Watch our video on early childhood brain development:
90% of Brain Growth Happens Before Kindergarten
At birth, the average baby’s brain is about a quarter of the size of the average adult brain. Incredibly, it doubles in size in the first year. It keeps growing to about 80% of adult size by age 3 and 90% – nearly full grown – by age 5.
The brain is the command center of the human body. A newborn baby has all of the brain cells (neurons) they’ll have for the rest of their life, but it’s the connections between these cells that really make the brain work. Brain connections enable us to move, think, communicate and do just about everything. The early childhood years are crucial for making these connections. At least one million new neural connections (synapses) are made every second, more than at any other time in life.
Different areas of the brain are responsible for different abilities, like movement, language and emotion, and develop at different rates. Brain development builds on itself, as connections eventually link with each other in more complex ways. This enables the child to move and speak and think in more complex ways.
The early years are the best opportunity for a child’s brain to develop the connections they need to be healthy, capable, successful adults. The connections needed for many important, higher-level abilities like motivation, self-regulation, problem solving and communication are formed in these early years – or not formed. It’s much harder for these essential brain connections to be formed later in life.

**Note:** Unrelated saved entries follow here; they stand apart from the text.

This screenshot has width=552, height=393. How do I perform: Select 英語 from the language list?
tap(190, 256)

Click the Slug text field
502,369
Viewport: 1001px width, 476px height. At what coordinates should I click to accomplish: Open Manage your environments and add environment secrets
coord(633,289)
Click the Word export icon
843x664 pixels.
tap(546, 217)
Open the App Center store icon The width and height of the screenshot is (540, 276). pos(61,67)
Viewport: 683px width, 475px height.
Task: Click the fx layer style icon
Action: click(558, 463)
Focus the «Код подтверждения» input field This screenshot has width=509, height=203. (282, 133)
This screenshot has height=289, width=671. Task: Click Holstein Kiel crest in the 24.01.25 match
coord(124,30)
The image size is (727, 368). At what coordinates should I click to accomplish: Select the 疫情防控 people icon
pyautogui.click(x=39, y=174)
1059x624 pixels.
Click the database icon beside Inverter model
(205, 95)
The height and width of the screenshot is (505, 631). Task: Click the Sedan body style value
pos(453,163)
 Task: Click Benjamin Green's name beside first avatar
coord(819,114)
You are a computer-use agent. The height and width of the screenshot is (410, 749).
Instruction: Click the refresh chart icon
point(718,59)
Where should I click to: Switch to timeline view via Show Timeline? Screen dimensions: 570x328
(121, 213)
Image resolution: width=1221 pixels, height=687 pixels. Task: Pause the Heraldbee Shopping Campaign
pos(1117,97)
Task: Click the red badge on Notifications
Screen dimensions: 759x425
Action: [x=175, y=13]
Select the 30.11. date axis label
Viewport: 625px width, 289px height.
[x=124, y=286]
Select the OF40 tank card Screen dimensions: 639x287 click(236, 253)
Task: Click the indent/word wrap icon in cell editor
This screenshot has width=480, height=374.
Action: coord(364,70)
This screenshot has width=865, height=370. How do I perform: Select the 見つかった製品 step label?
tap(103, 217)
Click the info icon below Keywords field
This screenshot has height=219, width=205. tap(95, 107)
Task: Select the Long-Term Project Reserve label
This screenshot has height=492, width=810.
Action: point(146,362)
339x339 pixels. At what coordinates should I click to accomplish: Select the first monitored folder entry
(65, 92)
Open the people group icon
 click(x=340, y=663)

How Brain Connections Are Built
Starting from birth, children develop brain connections through their everyday experiences. They’re built through positive interactions with their parents and caregivers and by using their senses to interact with the world. A young child’s daily experiences determine which brain connections develop and which will last for a lifetime. The amount and quality of care, stimulation and interaction they receive in their early years makes all the difference.
Caring, Responsive Relationships
A child’s relationships with the adults in their life are the most important influences on their brain development. Loving relationships with responsive, dependable adults are essential to a child’s healthy development. These relationships begin at home, with parents and family, but also include child care providers, teachers and other members of the community.
From birth, young children serve up invitations to engage with their parents and other adult caregivers. Babies do it by cooing and smiling and crying. Toddlers communicate their needs and interests more directly. Each of these little invitations is an opportunity for the caregiver to be responsive to the child’s needs. This “serve and return” process is fundamental to the wiring of the brain. Parents and caregivers who give attention, respond and interact with their child are literally building the child’s brain. That’s why it’s so important to talk, sing, read and play with young children from the day they’re born, to give them opportunities to explore their physical world, and to provide safe, stable and nurturing environments.
Adverse Childhood Experiences
Children who experience more positive interactions in their early years go on to be healthier and more successful in school and in life. Unfortunately, the opposite is true as well. Poverty, exposure to family violence and lack of access to quality early learning experiences can negatively impact a child’s early brain development and their long-term success.